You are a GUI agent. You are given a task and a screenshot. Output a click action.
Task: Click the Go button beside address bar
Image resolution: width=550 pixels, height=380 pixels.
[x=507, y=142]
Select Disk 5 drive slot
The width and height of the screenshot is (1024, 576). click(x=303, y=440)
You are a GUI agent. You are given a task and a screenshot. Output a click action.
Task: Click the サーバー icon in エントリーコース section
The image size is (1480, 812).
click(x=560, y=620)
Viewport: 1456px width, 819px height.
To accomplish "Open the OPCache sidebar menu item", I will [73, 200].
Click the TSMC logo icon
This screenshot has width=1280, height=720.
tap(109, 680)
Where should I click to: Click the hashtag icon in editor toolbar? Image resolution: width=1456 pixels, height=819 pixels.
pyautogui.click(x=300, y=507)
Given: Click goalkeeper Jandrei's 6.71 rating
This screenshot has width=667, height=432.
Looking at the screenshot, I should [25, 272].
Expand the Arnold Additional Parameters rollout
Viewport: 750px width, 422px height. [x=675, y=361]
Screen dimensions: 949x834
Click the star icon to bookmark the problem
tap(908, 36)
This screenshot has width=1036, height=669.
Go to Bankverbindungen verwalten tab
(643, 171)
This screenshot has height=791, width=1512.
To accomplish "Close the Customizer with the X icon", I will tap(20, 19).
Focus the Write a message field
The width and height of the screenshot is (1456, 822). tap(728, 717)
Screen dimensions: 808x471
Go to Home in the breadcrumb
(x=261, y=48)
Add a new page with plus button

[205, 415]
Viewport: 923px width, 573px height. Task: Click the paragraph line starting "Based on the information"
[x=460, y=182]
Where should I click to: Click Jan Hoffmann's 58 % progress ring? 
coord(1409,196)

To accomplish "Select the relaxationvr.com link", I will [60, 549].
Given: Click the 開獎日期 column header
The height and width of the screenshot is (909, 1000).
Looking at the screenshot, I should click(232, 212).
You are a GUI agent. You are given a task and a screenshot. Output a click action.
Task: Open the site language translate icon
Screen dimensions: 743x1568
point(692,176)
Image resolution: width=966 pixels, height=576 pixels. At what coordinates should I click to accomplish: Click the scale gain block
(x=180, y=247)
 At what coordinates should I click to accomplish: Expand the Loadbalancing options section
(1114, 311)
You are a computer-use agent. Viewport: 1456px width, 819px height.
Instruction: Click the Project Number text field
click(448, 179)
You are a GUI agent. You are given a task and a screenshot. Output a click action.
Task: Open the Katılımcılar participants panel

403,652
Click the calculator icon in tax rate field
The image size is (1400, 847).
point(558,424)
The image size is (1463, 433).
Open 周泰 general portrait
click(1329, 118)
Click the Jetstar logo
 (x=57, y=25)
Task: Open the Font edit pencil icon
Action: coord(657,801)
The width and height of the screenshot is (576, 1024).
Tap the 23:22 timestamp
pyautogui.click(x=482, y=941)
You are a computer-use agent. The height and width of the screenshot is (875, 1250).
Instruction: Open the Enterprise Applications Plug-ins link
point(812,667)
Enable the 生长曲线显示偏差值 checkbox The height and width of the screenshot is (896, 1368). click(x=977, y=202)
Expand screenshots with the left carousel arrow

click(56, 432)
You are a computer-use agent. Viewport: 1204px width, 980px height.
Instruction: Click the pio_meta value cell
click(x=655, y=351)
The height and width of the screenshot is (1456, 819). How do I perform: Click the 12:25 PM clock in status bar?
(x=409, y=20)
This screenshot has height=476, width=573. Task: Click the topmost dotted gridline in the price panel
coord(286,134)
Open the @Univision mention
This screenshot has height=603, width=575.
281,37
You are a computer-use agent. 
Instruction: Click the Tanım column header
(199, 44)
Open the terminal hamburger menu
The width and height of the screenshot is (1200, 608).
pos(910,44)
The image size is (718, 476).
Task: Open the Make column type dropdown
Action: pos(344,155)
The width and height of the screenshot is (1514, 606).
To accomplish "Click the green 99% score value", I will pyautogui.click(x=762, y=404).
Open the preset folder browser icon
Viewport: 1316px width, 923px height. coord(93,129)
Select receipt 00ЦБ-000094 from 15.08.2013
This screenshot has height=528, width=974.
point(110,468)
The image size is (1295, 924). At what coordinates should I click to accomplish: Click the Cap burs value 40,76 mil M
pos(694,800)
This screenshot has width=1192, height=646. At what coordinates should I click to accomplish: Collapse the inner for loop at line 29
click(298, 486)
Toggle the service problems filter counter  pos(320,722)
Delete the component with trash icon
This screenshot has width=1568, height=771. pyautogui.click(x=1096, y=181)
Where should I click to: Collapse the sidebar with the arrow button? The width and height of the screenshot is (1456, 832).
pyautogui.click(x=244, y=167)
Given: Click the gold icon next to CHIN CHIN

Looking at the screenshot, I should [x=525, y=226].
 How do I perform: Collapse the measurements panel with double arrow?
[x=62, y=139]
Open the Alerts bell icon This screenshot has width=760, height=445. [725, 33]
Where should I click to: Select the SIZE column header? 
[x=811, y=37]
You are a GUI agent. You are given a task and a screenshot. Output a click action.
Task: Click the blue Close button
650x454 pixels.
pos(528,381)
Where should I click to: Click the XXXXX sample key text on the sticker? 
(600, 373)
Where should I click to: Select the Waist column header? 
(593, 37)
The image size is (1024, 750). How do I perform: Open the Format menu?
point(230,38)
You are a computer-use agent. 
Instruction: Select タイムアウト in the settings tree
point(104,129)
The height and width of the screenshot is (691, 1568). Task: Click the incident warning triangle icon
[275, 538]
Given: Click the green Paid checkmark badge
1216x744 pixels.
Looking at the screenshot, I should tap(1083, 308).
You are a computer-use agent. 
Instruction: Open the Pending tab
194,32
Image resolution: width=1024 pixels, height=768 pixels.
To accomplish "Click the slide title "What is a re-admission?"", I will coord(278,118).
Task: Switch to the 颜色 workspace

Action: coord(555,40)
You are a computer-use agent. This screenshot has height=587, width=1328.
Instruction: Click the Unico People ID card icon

=-=-=

** SET PROBLEM **
Please reproduce every one of the records above, keeping each line identical to the original.

** TASK RESPONSE **
You are a GUI agent. You are given a task and a screenshot. Output a click action.
Task: Click the Go button beside address bar
Image resolution: width=550 pixels, height=380 pixels.
[x=507, y=142]
Select Disk 5 drive slot
The width and height of the screenshot is (1024, 576). click(x=303, y=440)
You are a GUI agent. You are given a task and a screenshot. Output a click action.
Task: Click the サーバー icon in エントリーコース section
The image size is (1480, 812).
click(x=560, y=620)
Viewport: 1456px width, 819px height.
To accomplish "Open the OPCache sidebar menu item", I will [73, 200].
Click the TSMC logo icon
This screenshot has width=1280, height=720.
tap(109, 680)
Where should I click to: Click the hashtag icon in editor toolbar? Image resolution: width=1456 pixels, height=819 pixels.
pyautogui.click(x=300, y=507)
Given: Click goalkeeper Jandrei's 6.71 rating
This screenshot has width=667, height=432.
Looking at the screenshot, I should [25, 272].
Expand the Arnold Additional Parameters rollout
Viewport: 750px width, 422px height. [x=675, y=361]
Screen dimensions: 949x834
Click the star icon to bookmark the problem
tap(908, 36)
This screenshot has width=1036, height=669.
Go to Bankverbindungen verwalten tab
(643, 171)
This screenshot has height=791, width=1512.
To accomplish "Close the Customizer with the X icon", I will tap(20, 19).
Focus the Write a message field
The width and height of the screenshot is (1456, 822). tap(728, 717)
Screen dimensions: 808x471
Go to Home in the breadcrumb
(x=261, y=48)
Add a new page with plus button

[205, 415]
Viewport: 923px width, 573px height. Task: Click the paragraph line starting "Based on the information"
[x=460, y=182]
Where should I click to: Click Jan Hoffmann's 58 % progress ring? 
coord(1409,196)

To accomplish "Select the relaxationvr.com link", I will [60, 549].
Given: Click the 開獎日期 column header
The height and width of the screenshot is (909, 1000).
Looking at the screenshot, I should click(232, 212).
You are a GUI agent. You are given a task and a screenshot. Output a click action.
Task: Open the site language translate icon
Screen dimensions: 743x1568
point(692,176)
Image resolution: width=966 pixels, height=576 pixels. At what coordinates should I click to accomplish: Click the scale gain block
(x=180, y=247)
 At what coordinates should I click to accomplish: Expand the Loadbalancing options section
(1114, 311)
You are a computer-use agent. Viewport: 1456px width, 819px height.
Instruction: Click the Project Number text field
click(448, 179)
You are a GUI agent. You are given a task and a screenshot. Output a click action.
Task: Open the Katılımcılar participants panel

403,652
Click the calculator icon in tax rate field
The image size is (1400, 847).
point(558,424)
The image size is (1463, 433).
Open 周泰 general portrait
click(1329, 118)
Click the Jetstar logo
 (x=57, y=25)
Task: Open the Font edit pencil icon
Action: coord(657,801)
The width and height of the screenshot is (576, 1024).
Tap the 23:22 timestamp
pyautogui.click(x=482, y=941)
You are a computer-use agent. The height and width of the screenshot is (875, 1250).
Instruction: Open the Enterprise Applications Plug-ins link
point(812,667)
Enable the 生长曲线显示偏差值 checkbox The height and width of the screenshot is (896, 1368). click(x=977, y=202)
Expand screenshots with the left carousel arrow

click(56, 432)
You are a computer-use agent. Viewport: 1204px width, 980px height.
Instruction: Click the pio_meta value cell
click(x=655, y=351)
The height and width of the screenshot is (1456, 819). How do I perform: Click the 12:25 PM clock in status bar?
(x=409, y=20)
This screenshot has height=476, width=573. Task: Click the topmost dotted gridline in the price panel
coord(286,134)
Open the @Univision mention
This screenshot has height=603, width=575.
281,37
You are a computer-use agent. 
Instruction: Click the Tanım column header
(199, 44)
Open the terminal hamburger menu
The width and height of the screenshot is (1200, 608).
pos(910,44)
The image size is (718, 476).
Task: Open the Make column type dropdown
Action: pos(344,155)
The width and height of the screenshot is (1514, 606).
To accomplish "Click the green 99% score value", I will pyautogui.click(x=762, y=404).
Open the preset folder browser icon
Viewport: 1316px width, 923px height. coord(93,129)
Select receipt 00ЦБ-000094 from 15.08.2013
This screenshot has height=528, width=974.
point(110,468)
The image size is (1295, 924). At what coordinates should I click to accomplish: Click the Cap burs value 40,76 mil M
pos(694,800)
This screenshot has width=1192, height=646. At what coordinates should I click to accomplish: Collapse the inner for loop at line 29
click(298, 486)
Toggle the service problems filter counter  pos(320,722)
Delete the component with trash icon
This screenshot has width=1568, height=771. pyautogui.click(x=1096, y=181)
Where should I click to: Collapse the sidebar with the arrow button? The width and height of the screenshot is (1456, 832).
pyautogui.click(x=244, y=167)
Given: Click the gold icon next to CHIN CHIN

Looking at the screenshot, I should [x=525, y=226].
 How do I perform: Collapse the measurements panel with double arrow?
[x=62, y=139]
Open the Alerts bell icon This screenshot has width=760, height=445. [725, 33]
Where should I click to: Select the SIZE column header? 
[x=811, y=37]
You are a GUI agent. You are given a task and a screenshot. Output a click action.
Task: Click the blue Close button
650x454 pixels.
pos(528,381)
Where should I click to: Click the XXXXX sample key text on the sticker? 
(600, 373)
Where should I click to: Select the Waist column header? 
(593, 37)
The image size is (1024, 750). How do I perform: Open the Format menu?
point(230,38)
You are a computer-use agent. 
Instruction: Select タイムアウト in the settings tree
point(104,129)
The height and width of the screenshot is (691, 1568). Task: Click the incident warning triangle icon
[275, 538]
Given: Click the green Paid checkmark badge
1216x744 pixels.
Looking at the screenshot, I should tap(1083, 308).
You are a computer-use agent. 
Instruction: Open the Pending tab
194,32
Image resolution: width=1024 pixels, height=768 pixels.
To accomplish "Click the slide title "What is a re-admission?"", I will coord(278,118).
Task: Switch to the 颜色 workspace

Action: coord(555,40)
You are a computer-use agent. This screenshot has height=587, width=1328.
Instruction: Click the Unico People ID card icon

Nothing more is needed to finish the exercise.